■ What to work on
Count how many lines of the data below contain the string "computer"; the reply should be that number alone.

Source material START

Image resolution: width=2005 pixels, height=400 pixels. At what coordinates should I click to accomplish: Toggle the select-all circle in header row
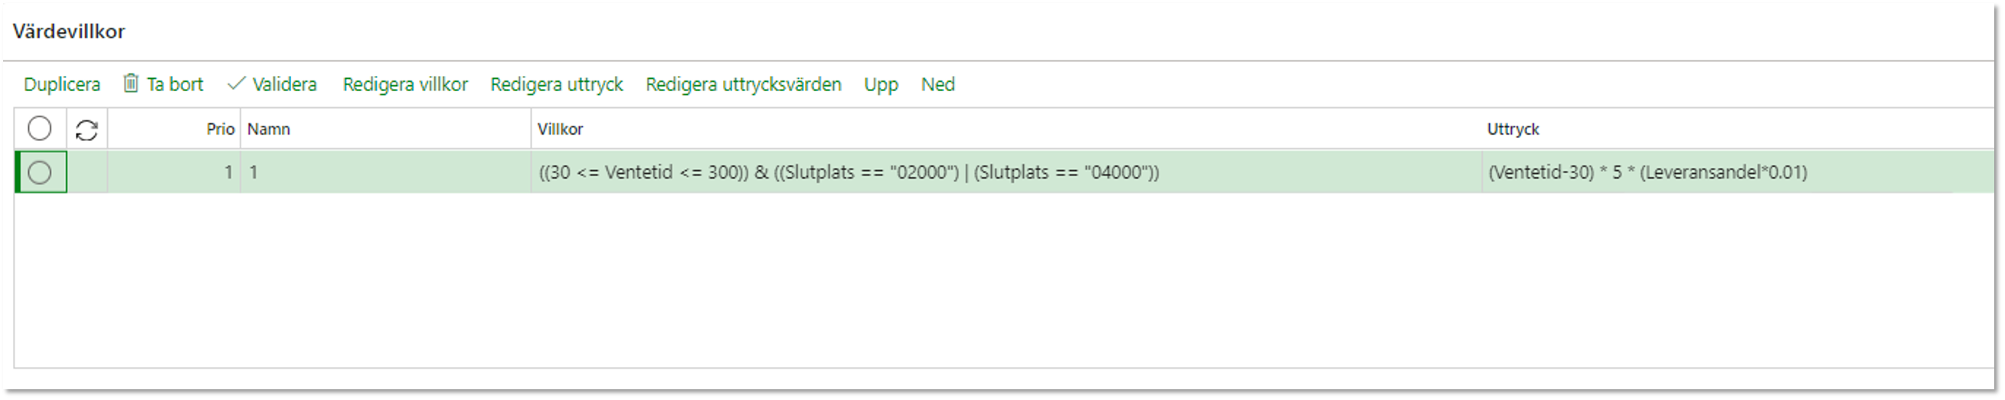tap(40, 128)
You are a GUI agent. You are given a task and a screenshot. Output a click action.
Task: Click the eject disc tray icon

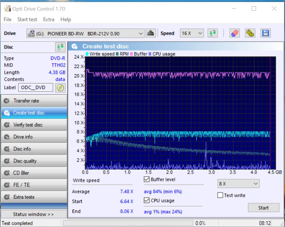click(151, 33)
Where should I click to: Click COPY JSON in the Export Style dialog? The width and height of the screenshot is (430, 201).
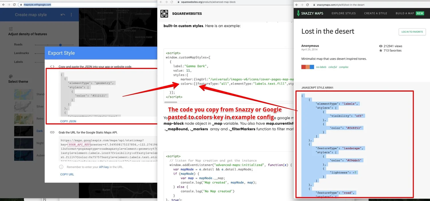[x=68, y=121]
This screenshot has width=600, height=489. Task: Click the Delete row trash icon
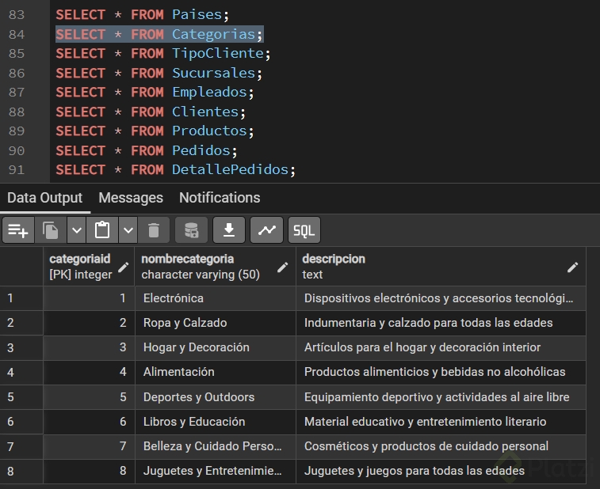(154, 230)
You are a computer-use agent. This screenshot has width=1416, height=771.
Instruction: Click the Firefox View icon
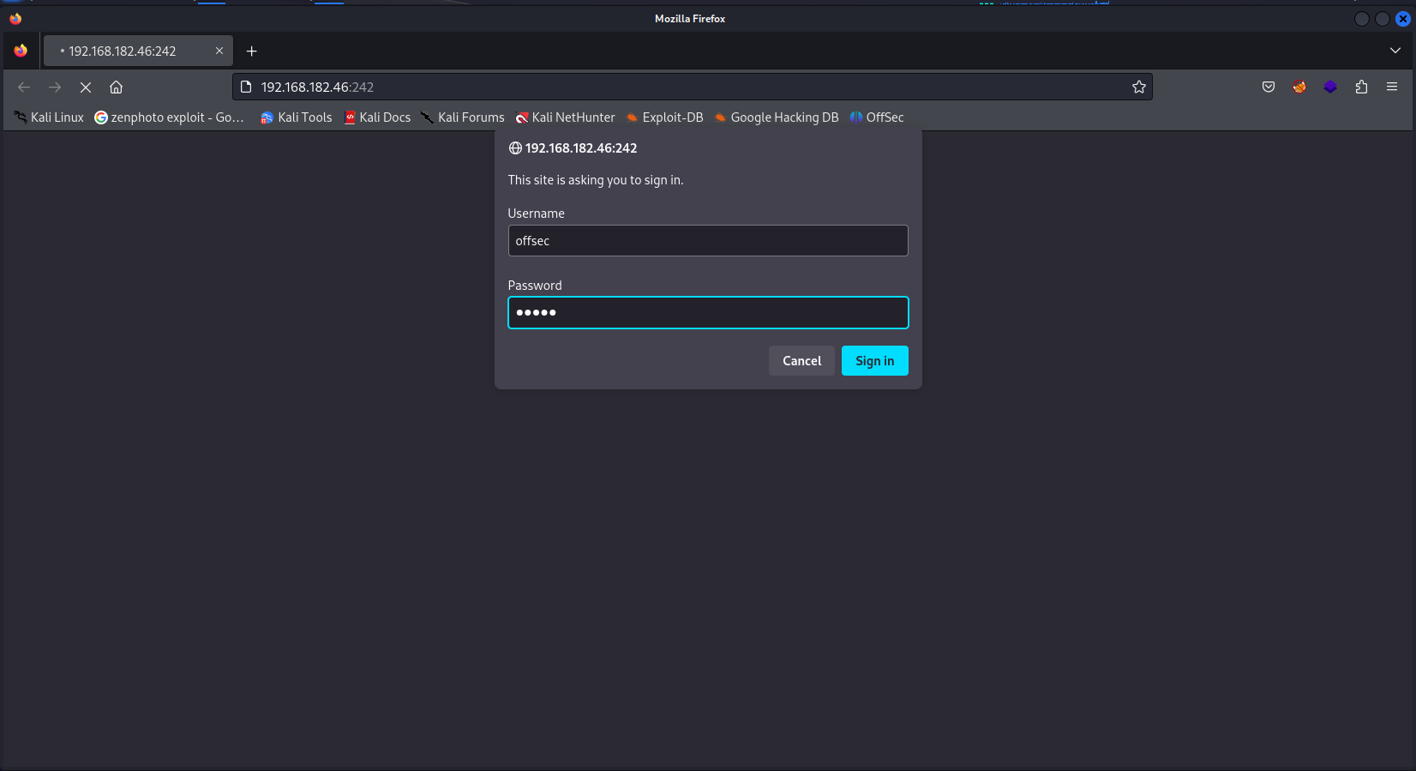click(x=21, y=51)
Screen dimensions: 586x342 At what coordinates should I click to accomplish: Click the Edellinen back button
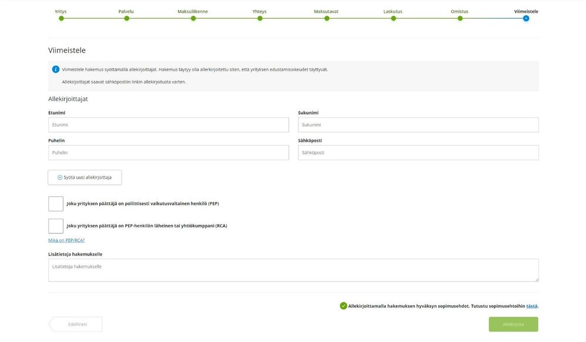(76, 324)
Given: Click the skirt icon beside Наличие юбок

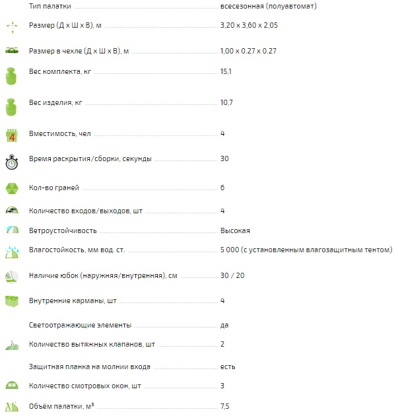Looking at the screenshot, I should pyautogui.click(x=12, y=277).
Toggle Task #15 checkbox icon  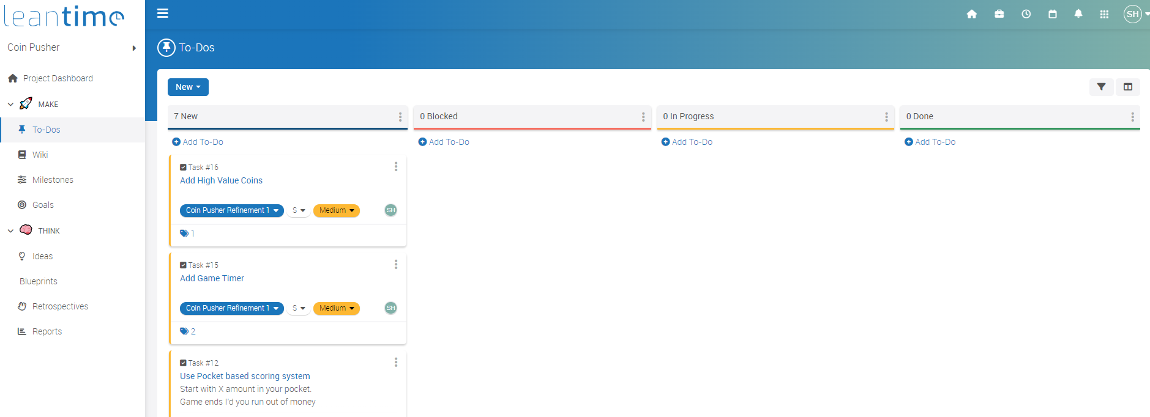[183, 265]

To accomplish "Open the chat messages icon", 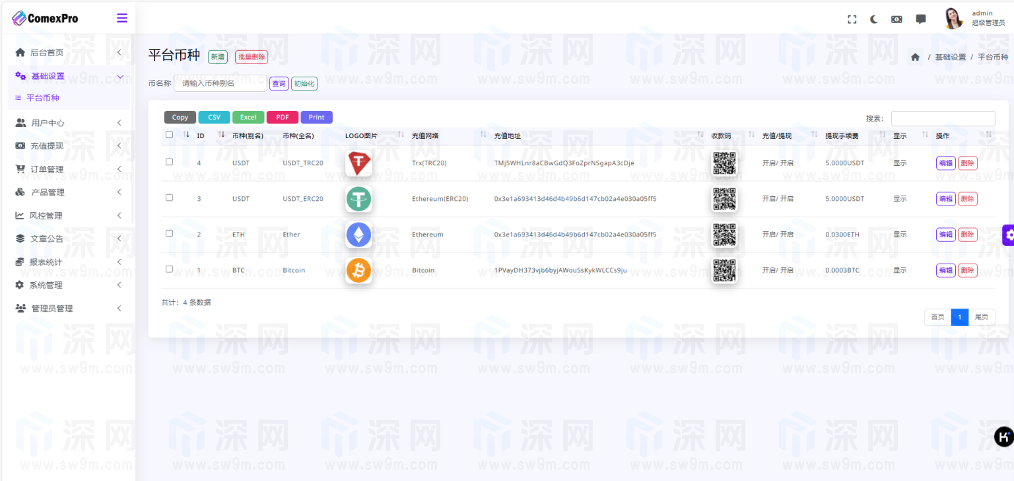I will coord(921,19).
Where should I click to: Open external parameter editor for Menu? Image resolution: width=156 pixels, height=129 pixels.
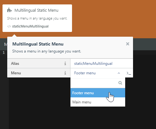129,73
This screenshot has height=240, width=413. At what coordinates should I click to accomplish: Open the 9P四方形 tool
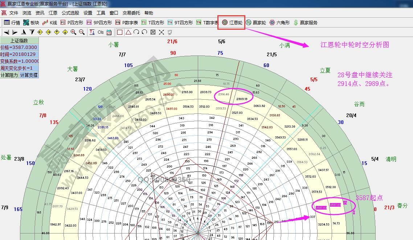click(99, 22)
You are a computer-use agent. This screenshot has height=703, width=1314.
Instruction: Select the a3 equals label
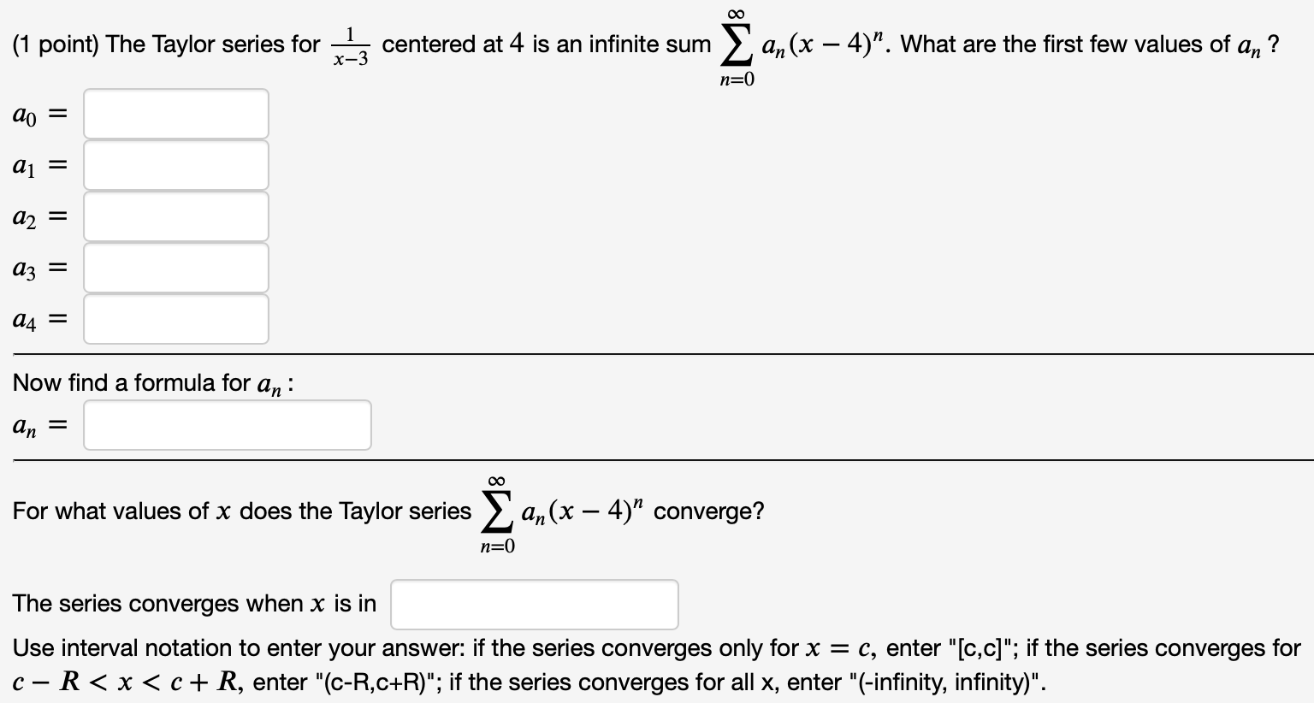click(36, 267)
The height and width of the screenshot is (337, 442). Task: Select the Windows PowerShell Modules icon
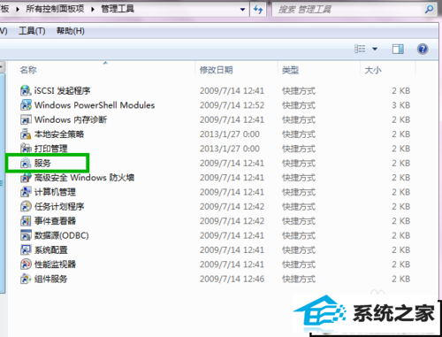point(26,105)
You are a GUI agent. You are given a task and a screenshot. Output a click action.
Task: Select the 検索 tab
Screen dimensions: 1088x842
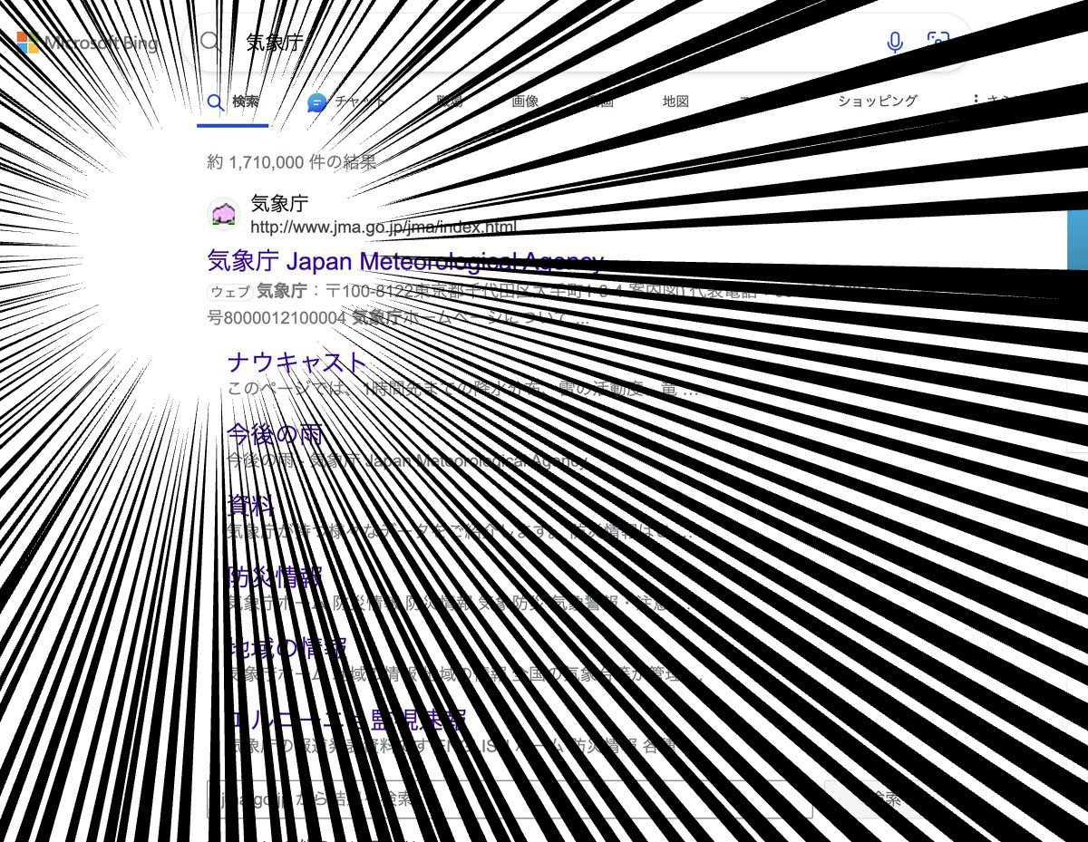234,102
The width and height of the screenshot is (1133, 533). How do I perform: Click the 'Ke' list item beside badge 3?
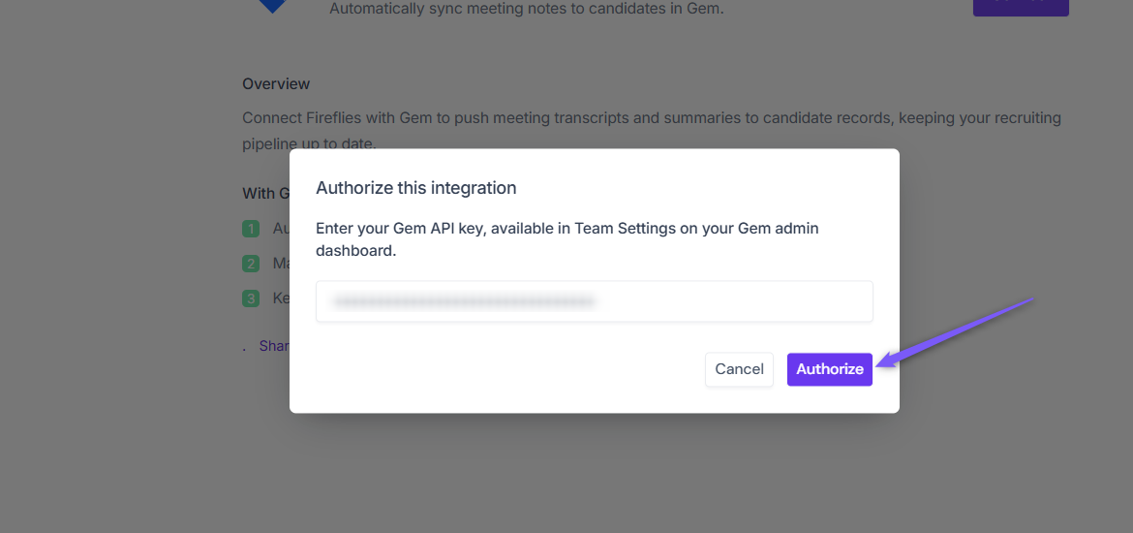pos(281,298)
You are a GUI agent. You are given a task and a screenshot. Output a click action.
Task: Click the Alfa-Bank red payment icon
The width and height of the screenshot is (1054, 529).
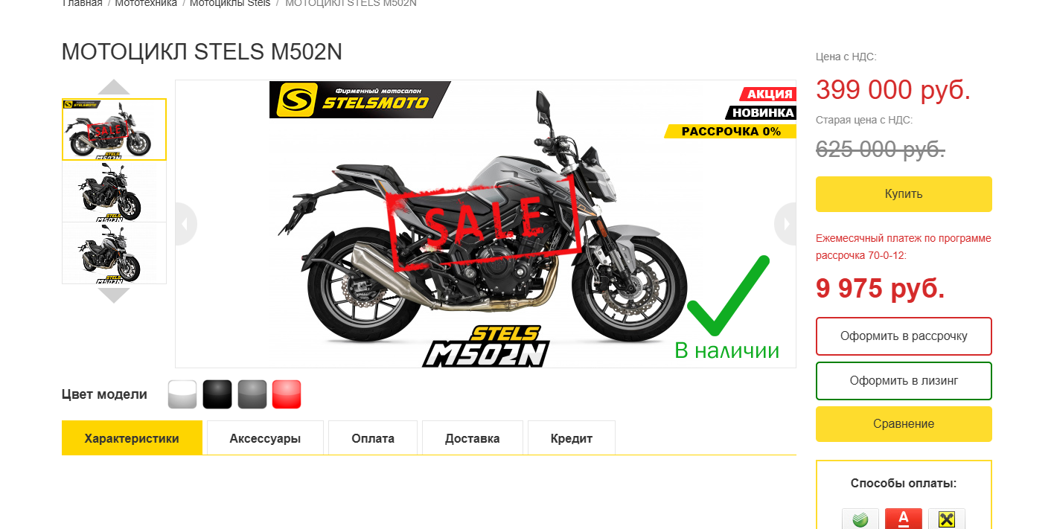click(904, 519)
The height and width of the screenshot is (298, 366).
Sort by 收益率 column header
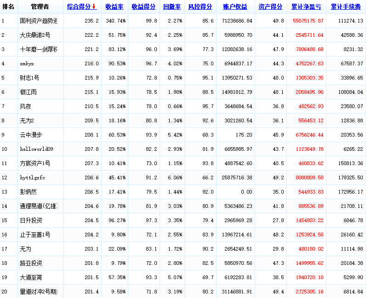point(114,7)
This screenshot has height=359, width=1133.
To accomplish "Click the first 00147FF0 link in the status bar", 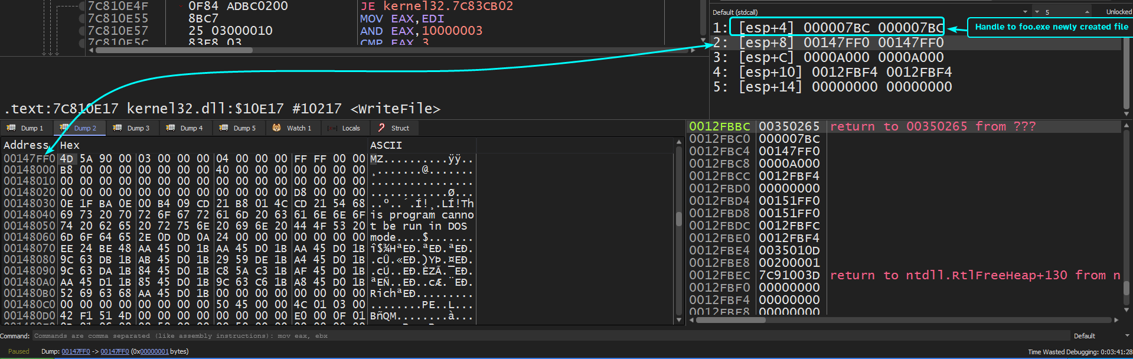I will coord(76,351).
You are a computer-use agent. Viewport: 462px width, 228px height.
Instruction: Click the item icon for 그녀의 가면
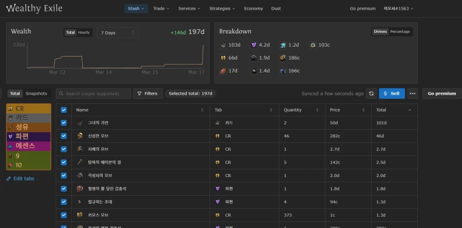(x=80, y=123)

Source material END

■ Solved exercise
3